As of Monday afternoon, the Metro Nashville Police Department had arrested at least 19 of the few dozen protesters on trespassing charges, some of whom had locked themselves to cement-filled barrels to block parking garage entrances to the office.
One protester, a woman sitting atop a 20-foot tripod fashioned from wooden beams, was brought down by special operations officers after nine and a half hours and the use of the department’s mobile ramp truck.
CoreCivic, formerly known as Corrections Corporation of America, is one of the nation’s largest owners and operators of private prisons, operating roughly 65 facilities across 19 states, including the Silverdale Detention Center in Hamilton County and the Metro Davidson County Detention Facility on Harding Place.
The company contracts with Immigration and Customs Enforcement and runs eight immigration detention centers, but has repeatedly declined to provide current copies of its contracts to operate those facilities.
In a statement, CoreCivic said activists are distorting the private prison operator’s role in immigration detention.
“CoreCivic plays a valued but limited role in America’s immigration system, which we have done for every administration — Democrat and Republican — for more than 30 years,” said company spokeswoman Amanda Gilchrist in an email Monday morning.
“While we know this is a highly charged, emotional issue for many people, much of the information about our company being shared by special interest groups is wrong and politically motivated, resulting in some people reaching misguided conclusions about what we do.”
Ashley Dixon, a former CoreCivic correctional officer who worked at the state’s largest private prison, Trousdale Turner Correctional Center, until she quit about eight months ago, was among the protesters arrested.

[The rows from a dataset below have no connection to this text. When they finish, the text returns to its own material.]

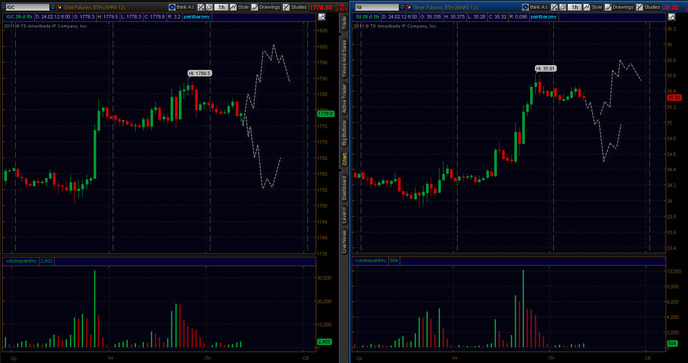Switch to the Times And Sales tab
Screen dimensions: 688x363
[344, 58]
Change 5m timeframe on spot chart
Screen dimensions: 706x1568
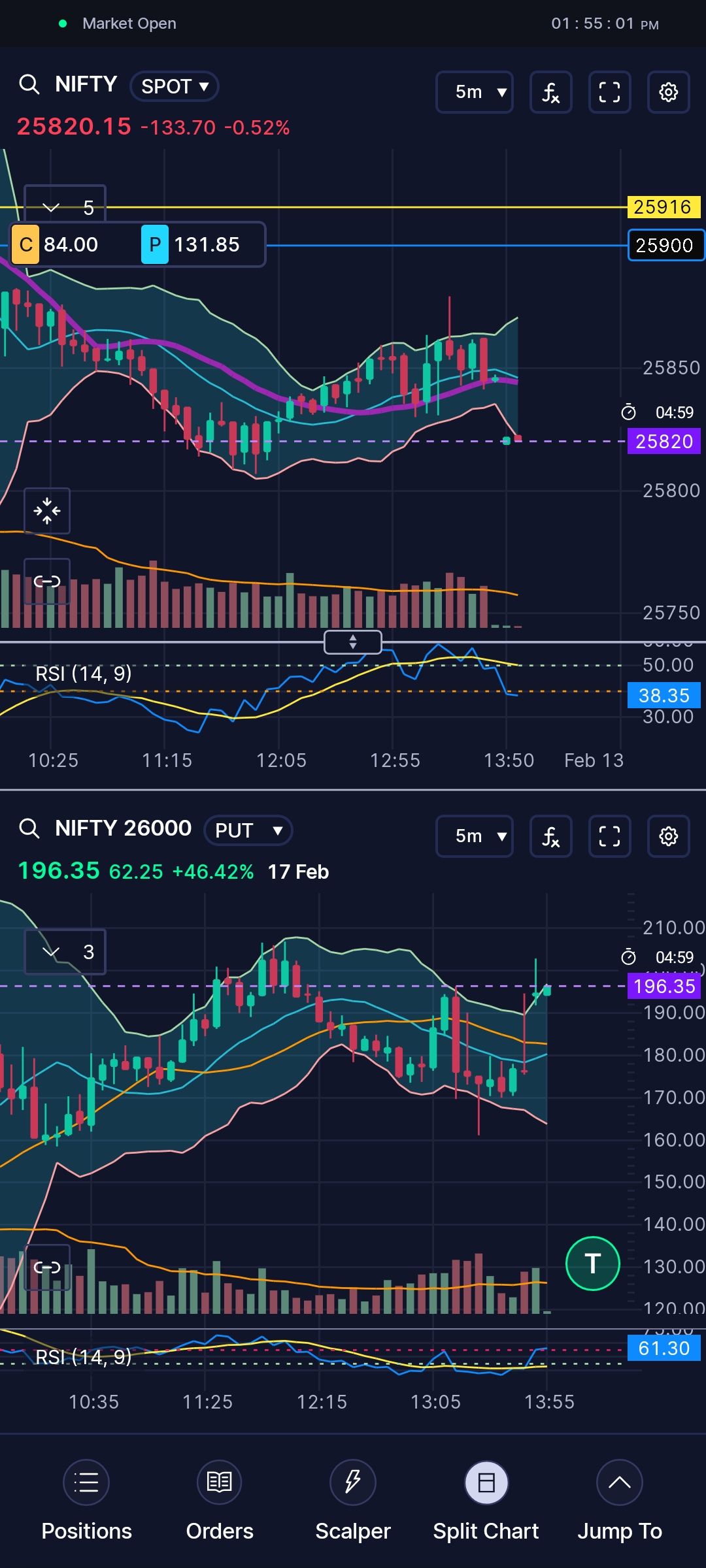pos(475,92)
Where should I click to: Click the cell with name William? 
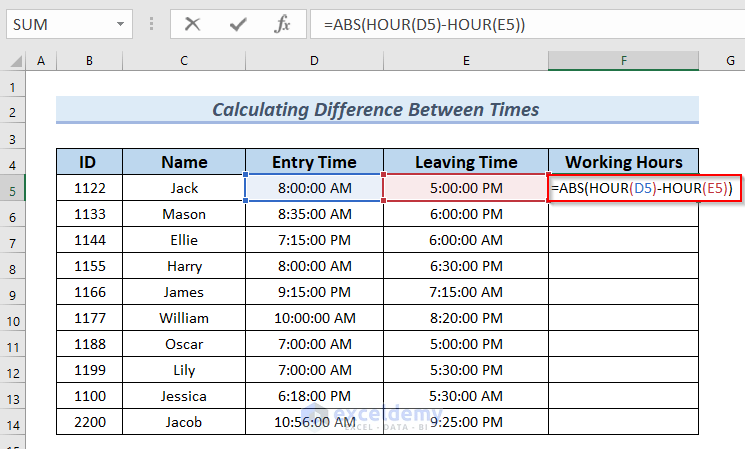point(184,318)
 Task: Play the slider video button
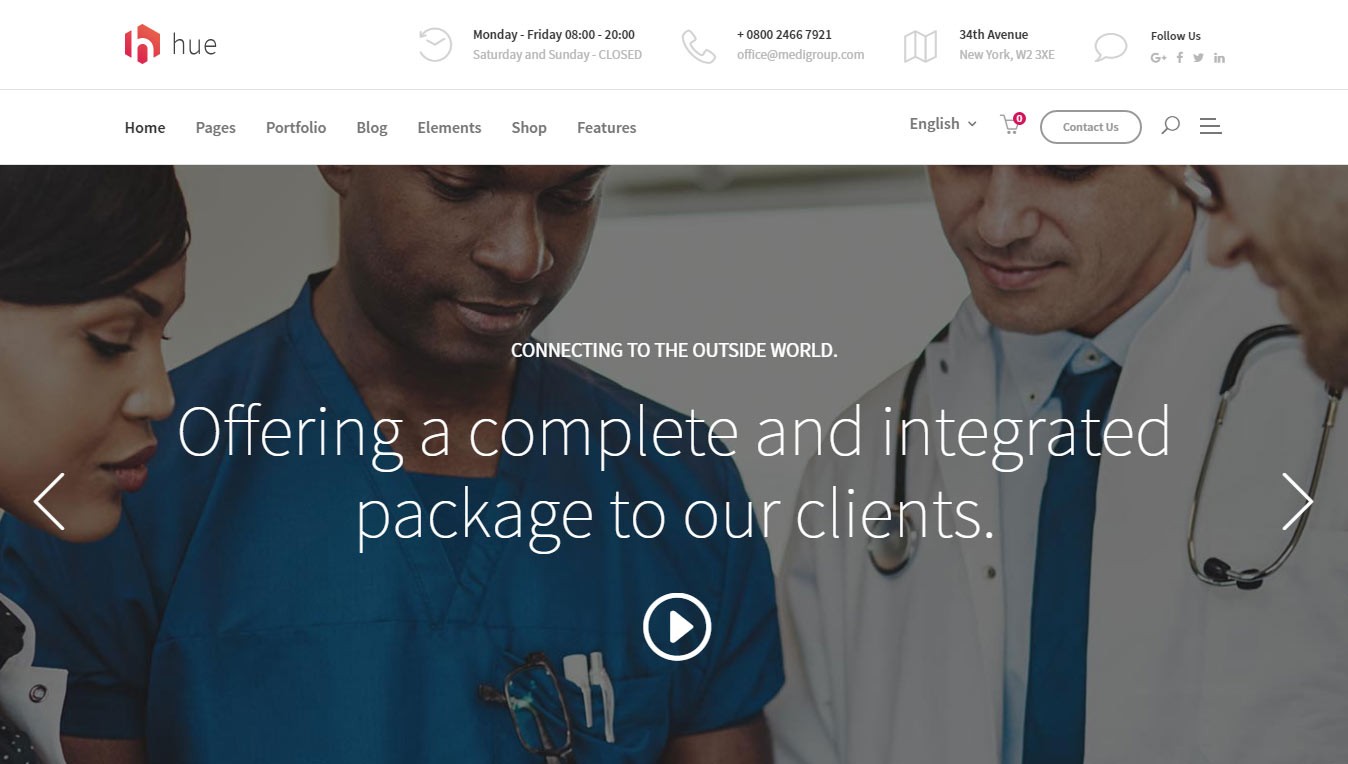677,627
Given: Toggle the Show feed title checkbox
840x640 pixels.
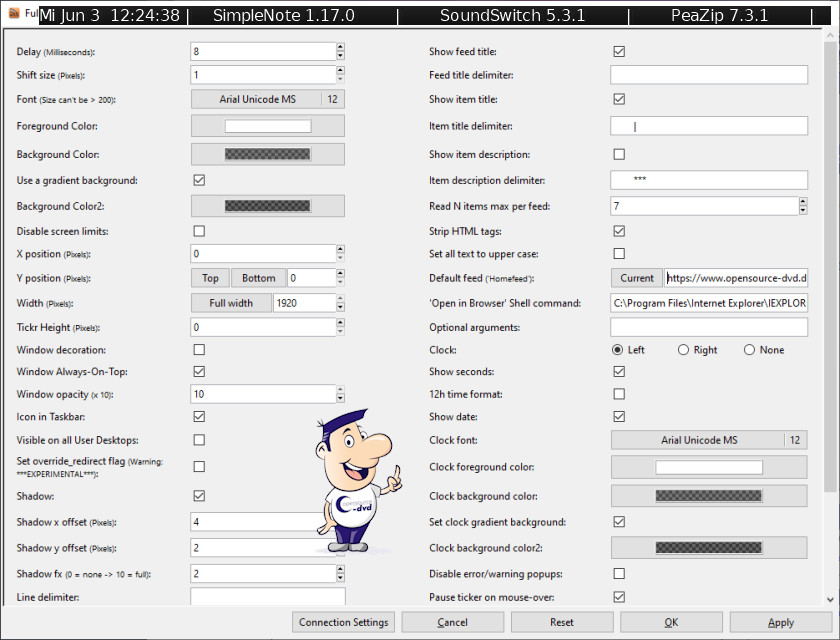Looking at the screenshot, I should click(x=619, y=51).
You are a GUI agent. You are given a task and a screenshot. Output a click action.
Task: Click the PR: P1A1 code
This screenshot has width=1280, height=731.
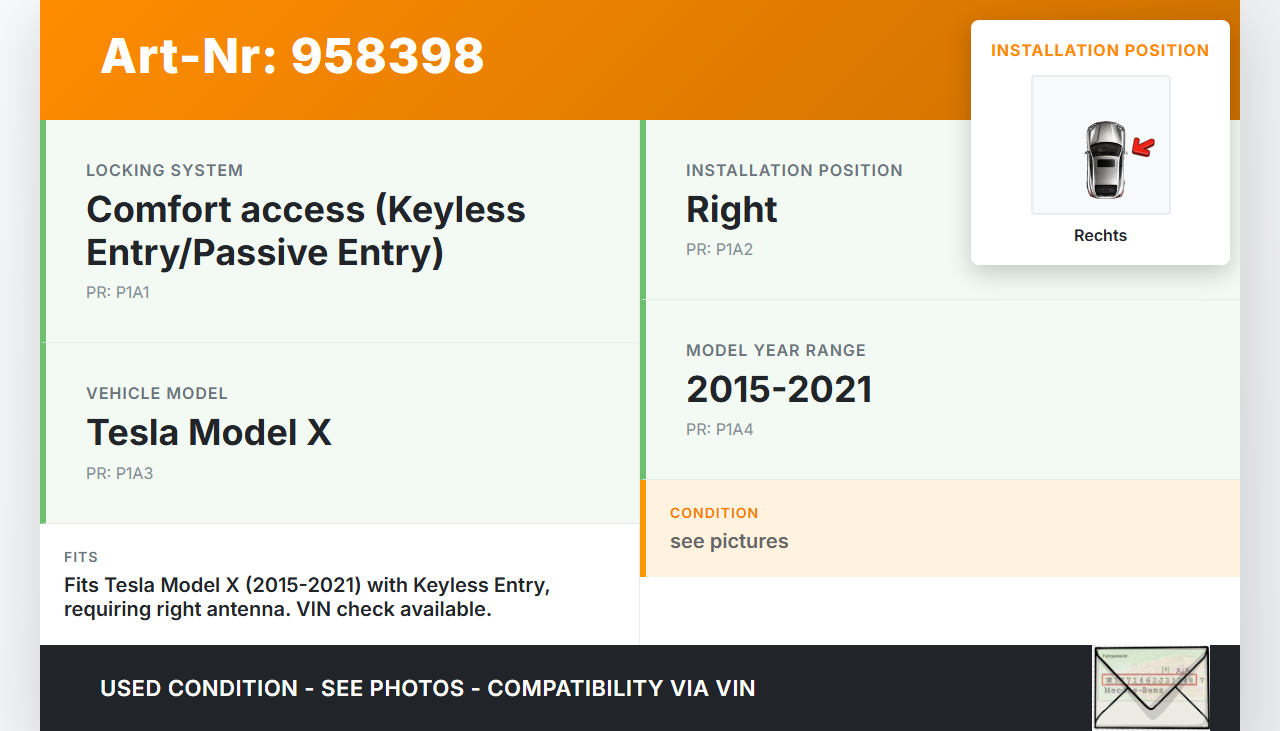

“I quit because I witnessed two people die due to medical neglect,” she said. Two of the dozens of tombstone signs protesters put up bore the names of those two inmates, Jonathan Salada and Jeff Mihm.
Dixon made similar allegations in late 2017 during a legislative hearing. CoreCivic said it investigated her statements and was unable to find sufficient evidence to substantiate several of her claims.
Nashville police on Monday afternoon said they would be tallying how many officers and man hours were used to respond to the protest, though that information wasn’t immediately available.